Quote exactly the lines from the one with "Task: Focus the request details text area" to the end of the data, both included; omit the pictures.

> Dataset records:
◆ ◆ ◆ ◆ ◆

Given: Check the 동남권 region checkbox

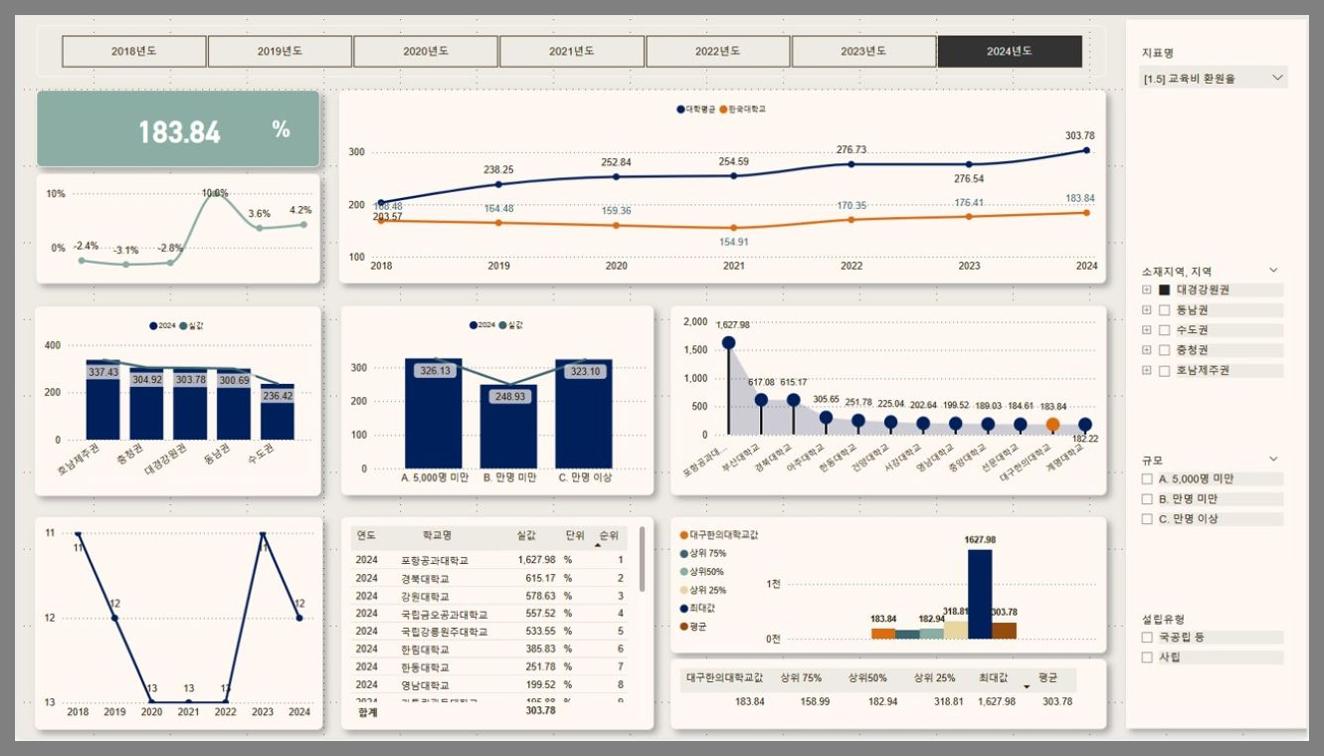Looking at the screenshot, I should tap(1164, 310).
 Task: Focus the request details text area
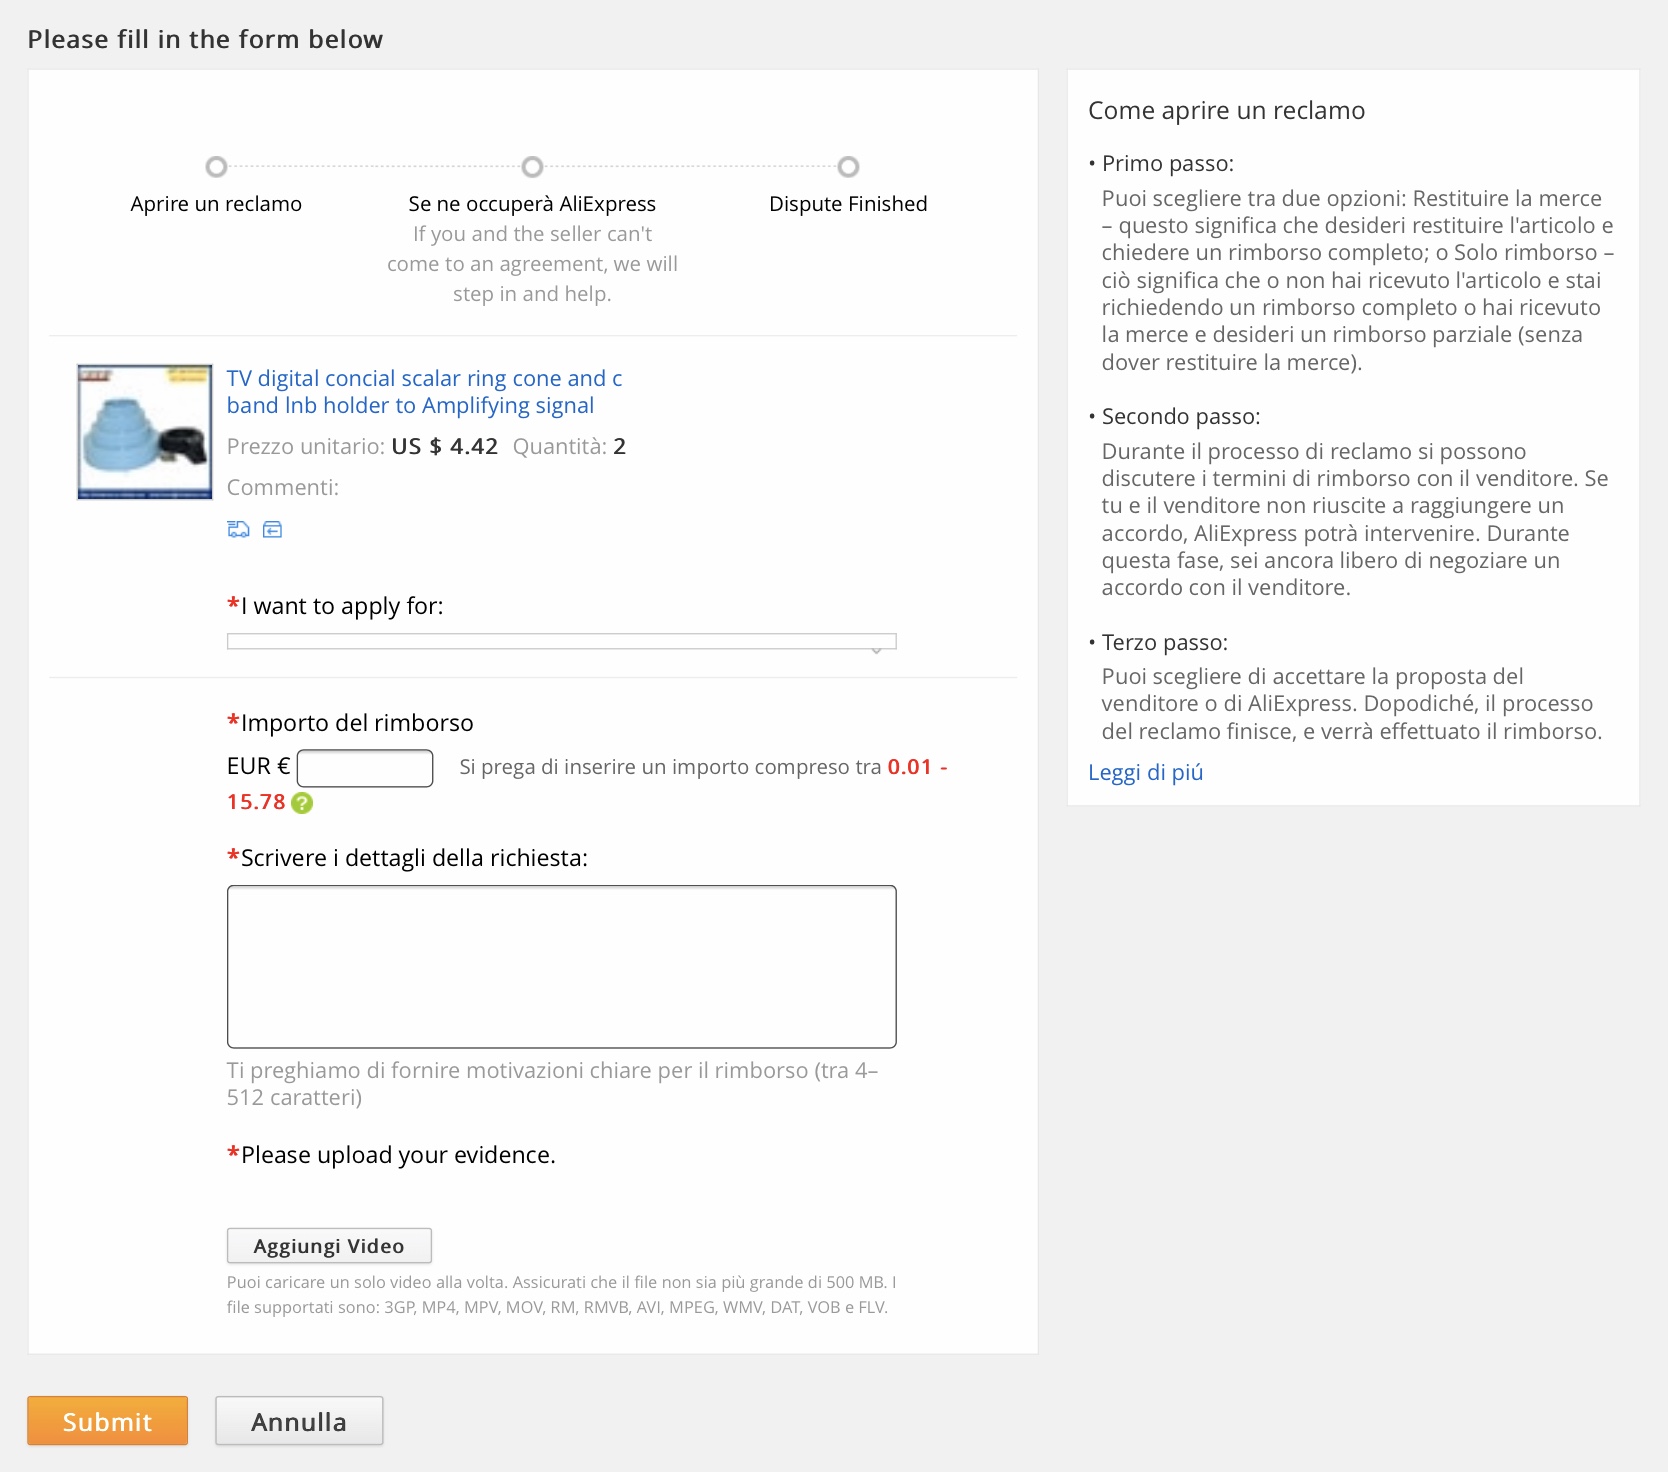[561, 966]
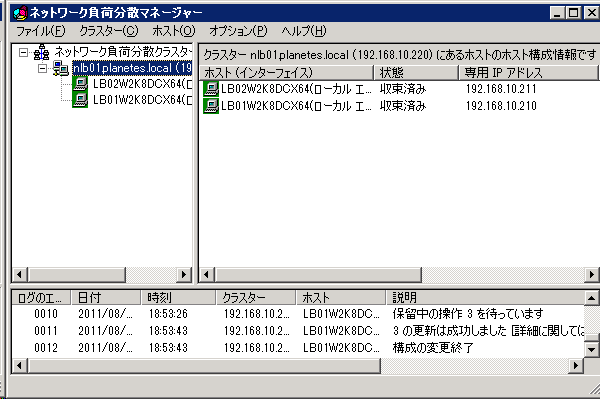This screenshot has height=399, width=600.
Task: Open the ヘルプ(H) menu
Action: (x=304, y=31)

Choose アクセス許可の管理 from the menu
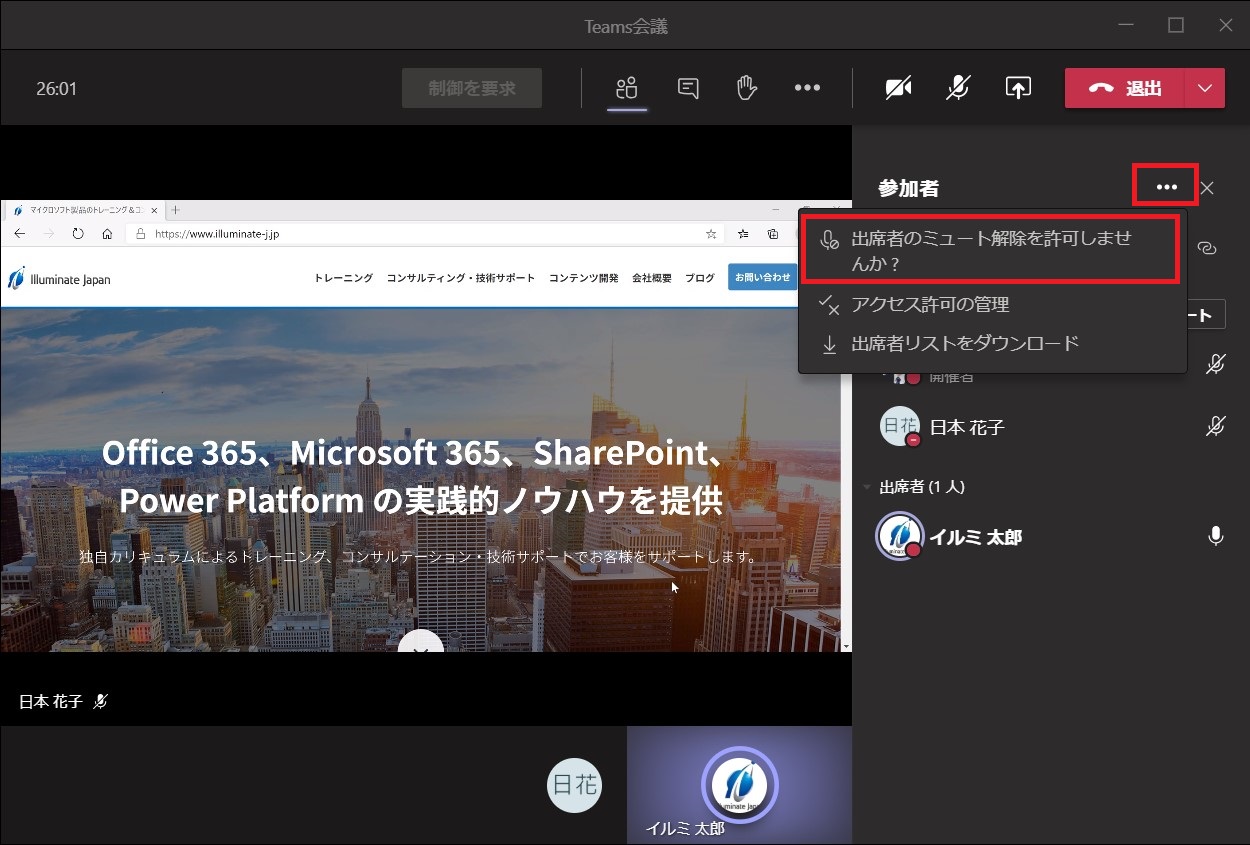[x=930, y=305]
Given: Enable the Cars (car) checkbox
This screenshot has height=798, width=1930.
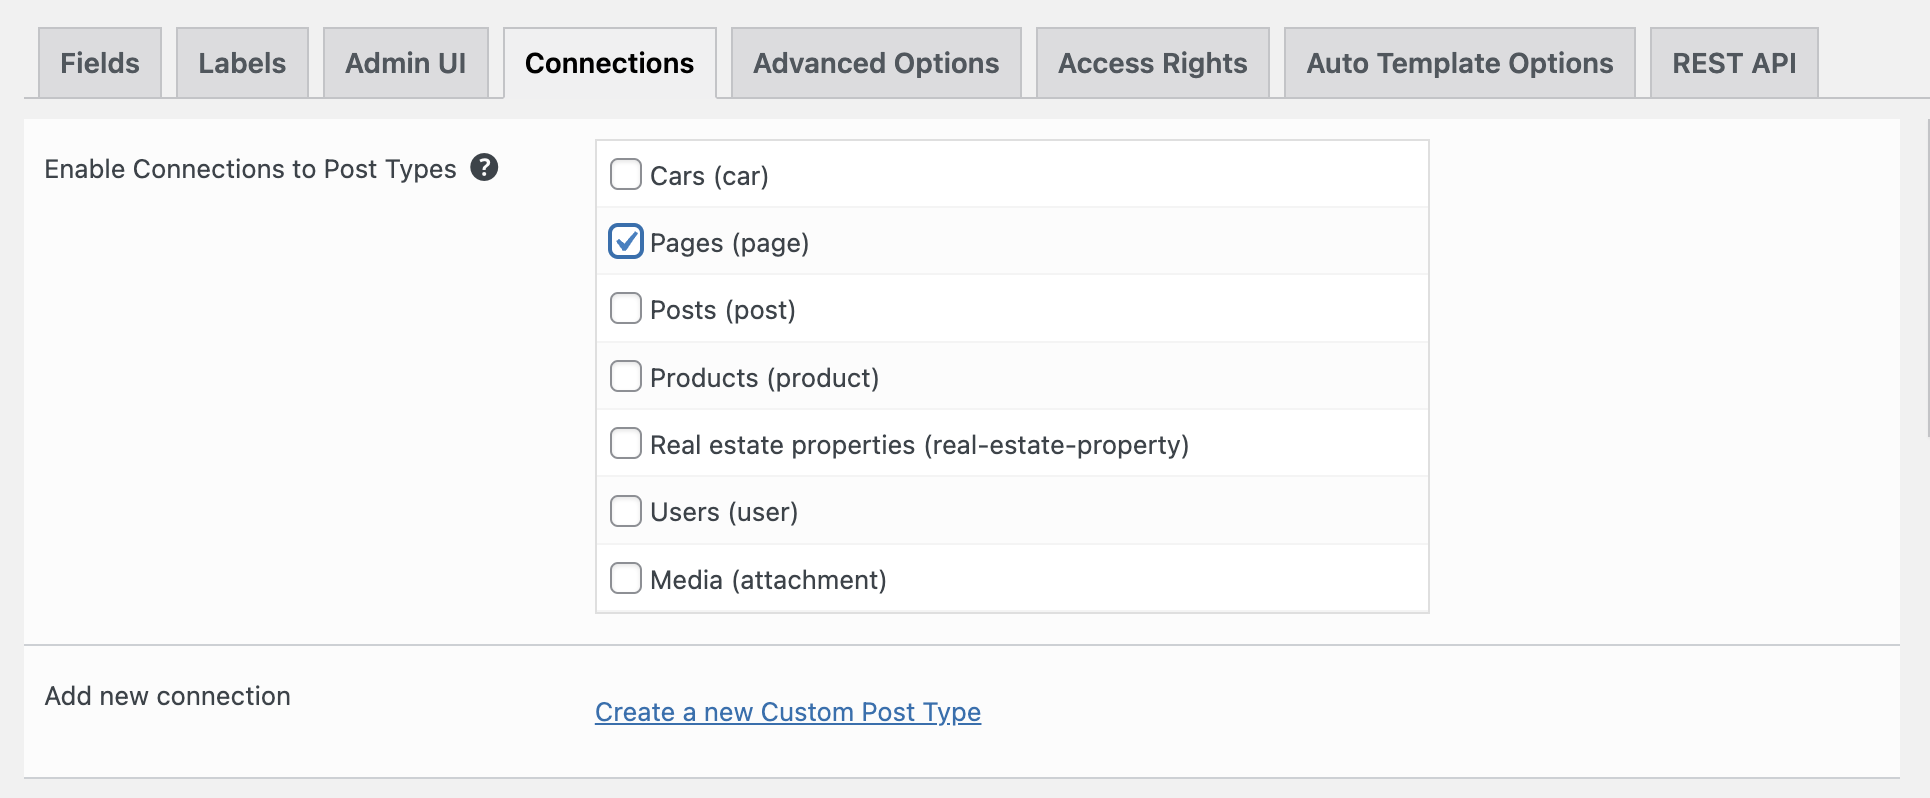Looking at the screenshot, I should click(x=626, y=175).
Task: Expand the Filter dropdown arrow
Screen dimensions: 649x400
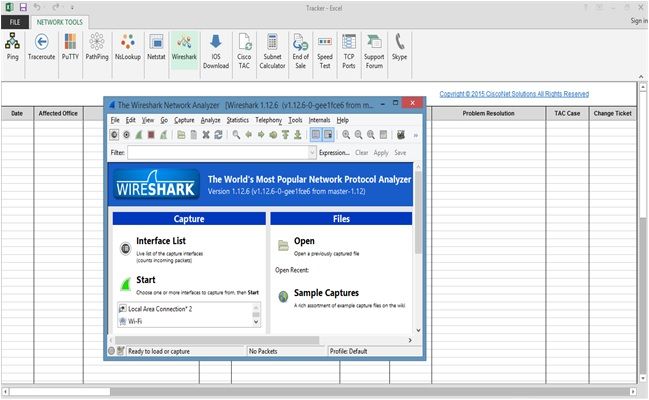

◆ ◆ ◆ ◆ ◆

> Answer for this exercise:
 Task: Focus the request details text area
[561, 966]
This screenshot has height=399, width=600.
Task: Open the ヘルプ(H) menu
Action: (x=304, y=31)

Choose アクセス許可の管理 from the menu
[x=930, y=305]
Given: Enable the Cars (car) checkbox
This screenshot has height=798, width=1930.
Looking at the screenshot, I should click(x=626, y=175).
Task: Expand the Filter dropdown arrow
Screen dimensions: 649x400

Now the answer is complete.